##### Trecho selecionado #####

Ao anunciar o afastamento de Vaccari, em nota redigida pela corrente majoritária do partido com o crivo de Lula, o PT respaldou o tesoureiro e manteve a linha de enfrentamento com os investigadores da Lava-Jato. Na nota, o partido afirma repudiar e considerar injustificada a prisão de Vaccari, já que ele vinha prestando todo os esclarecimentos solicitados pelos responsáveis pela investigação. Em nota, o PT reafirma a confiança na inocência do tesoureiro, "não só pela sua conduta frente à Secretaria Nacional de Finanças e Planejamento, mas também porque, sob a égide do Estado Democrático de Direito, prevalece o princípio fundamental de que todos são inocentes até prova em contrário".

No comunicado, o PT diz ainda que Vaccari pediu o afastamento de seus funções por "por questões de ordem práticas e legais". Segundo petistas, no pedido enviado à Executiva, Vaccari pede apenas um afastamento temporário, o que significa que ele poderia voltar ao posto se for solto. "O Partido dos Trabalhadores expressa sua solidariedade a João Vaccari Neto e sua família, confiando que a verdade prevalecerá no final", conclui a nota.

O teor do comunicado provocou descontentamento entre os próprios dirigentes petistas.

- A nota defende o tesoureiro. Não defende o PT. Vamos propor ao Diretório que defenda o PT - explicou Carlos Árabe, representante da Mensagem na Executiva.

Está marcada para hoje reunião da Executiva e, amanhã, do Diretório. Ambas em São Paulo.

##### Entradas fornecidas #####

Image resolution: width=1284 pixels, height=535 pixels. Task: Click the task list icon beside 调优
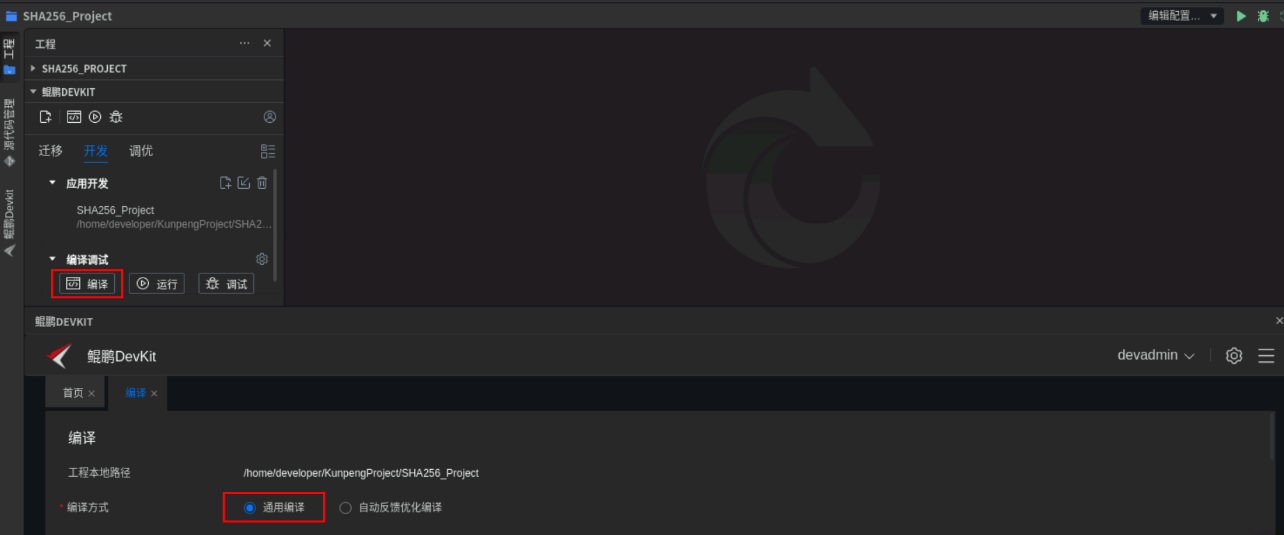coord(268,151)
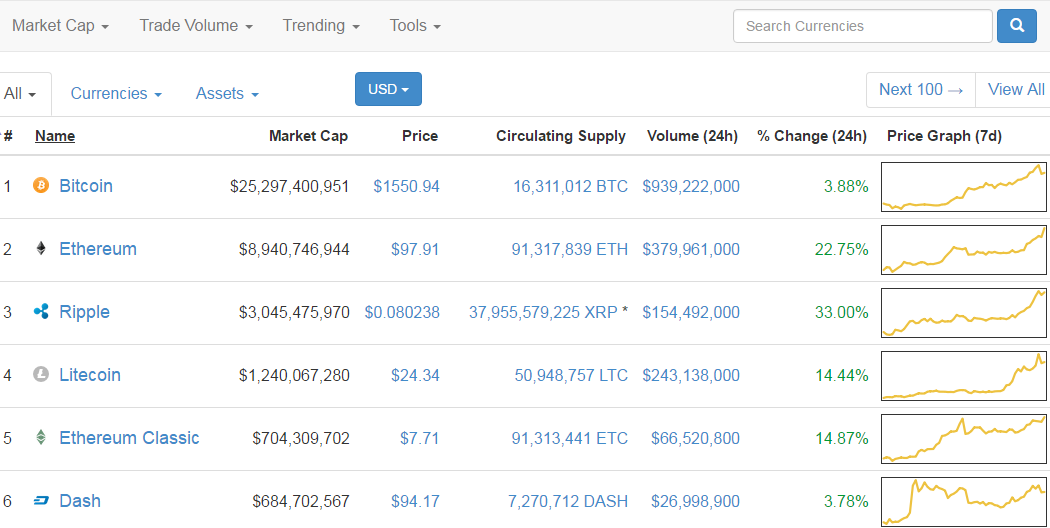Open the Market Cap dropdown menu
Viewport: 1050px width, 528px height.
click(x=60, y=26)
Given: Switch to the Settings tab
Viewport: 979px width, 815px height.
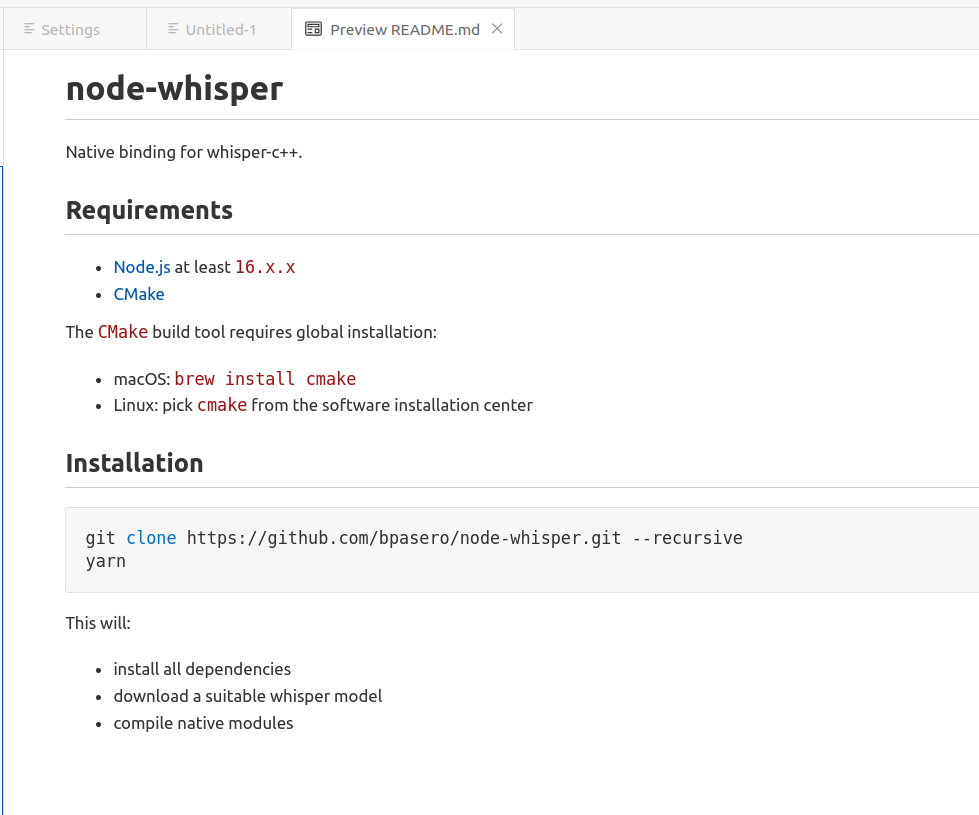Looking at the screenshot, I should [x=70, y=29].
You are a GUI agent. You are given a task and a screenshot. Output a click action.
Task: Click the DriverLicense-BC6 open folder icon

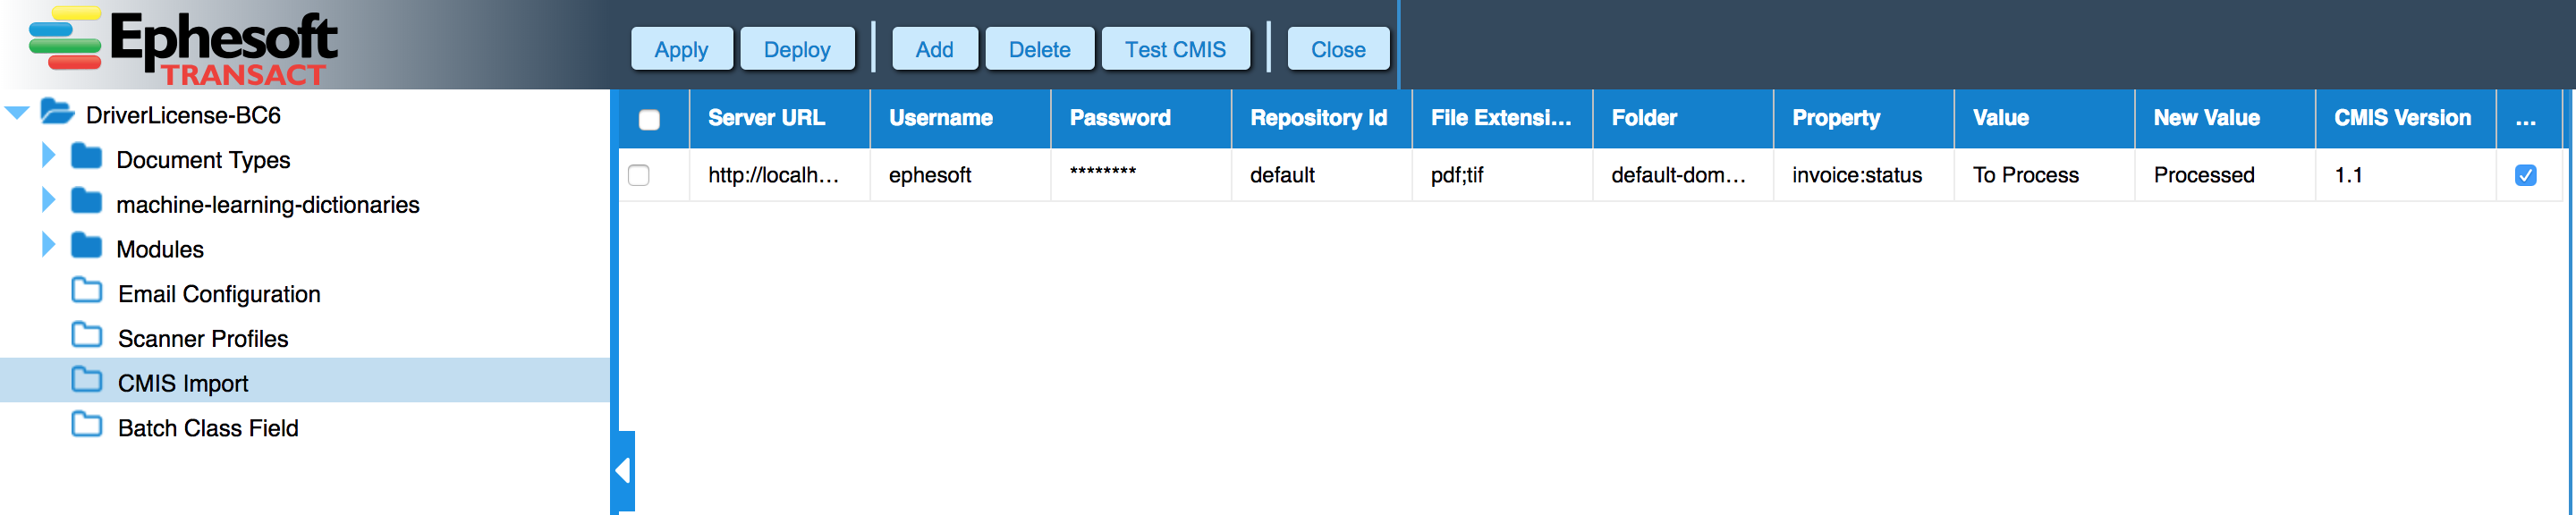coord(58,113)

#####

Usando as informações:
**A.** Liste todas as pessoas mencionadas pelo nome no trecho sobre o afastamento de Vaccari.
**B.** Retome o trecho sobre o afastamento de Vaccari a partir do ponto em que ele termina.

Respostas:
**A.** João Vaccari Neto; Lula; Carlos Árabe

**B.**
Oficialmente, o Planalto não se manifestou sobre a prisão de Vaccari, mas auxiliares da presidente Dilma Rousseff disseram ontem que a detenção do tesoureiro do PT era algo previsível e que a preocupação agora em Brasília é separar o governo federal das denúncias envolvendo Vaccari. Ainda segundo assessores da presidente, desde que surgiram as primeira denúncias relacionadas ao ex-tesoureiro, Dilma defendia internamente que ele se licenciasse do partido para poder se defender. O ex-presidente Luiz Inácio Lula da Silva, no entanto, resistia ao afastamento, mas teria mudado de opinião há alguns dias.

Temendo que a prisão contamine o governo, a equipe de Dilma adotou o discurso de que, nas campanhas de 2010 e 2014, Vaccari não participou diretamente da arrecadação de recursos. No ano passado, o responsável pelas finanças da campanha presidencial foi o atual ministro Edinho Silva (Secretaria de Comunicação Social). Em 2010, foi o ex-deputado José de Fillipi Júnior. É fato, no entanto, que o Diretório Nacional do PT, que tinha contas administradas por Vaccari, fez vários repasses à campanha.

Coube ao ministro da Justiça, José Eduardo Cardozo, a tarefa de avisar a presidente Dilma sobre a prisão do tesoureiro do PT, mas, publicamente, ele não quis fazer comentários. Reafirmou apenas que espera que tudo seja devidamente esclarecido.

O vice-presidente e articulador político do governo, Michel Temer, reforçou, por sua vez, o discurso de que a prisão de Vaccari não tem nenhum vínculo com o Executivo:

- Isso é uma questão da Justiça. Não tem nenhuma conexão com o governo.

Segundo o secretário de Comunicação do partido, José Américo, o nome do novo tesoureiro deve ser escolhido até amanhã, mas há dificuldade de encontrar alguém disposto a ocupar o cargo. Dois dos quatro últimos titulares acabaram presos - além de Vaccari, Delúbio Soares foi condenado no mensalão. Segundo Américo, a ausência de um tesoureiro dificulta o funcionamento do partido, razão pela qual o novo nome deve sair até sexta-feira.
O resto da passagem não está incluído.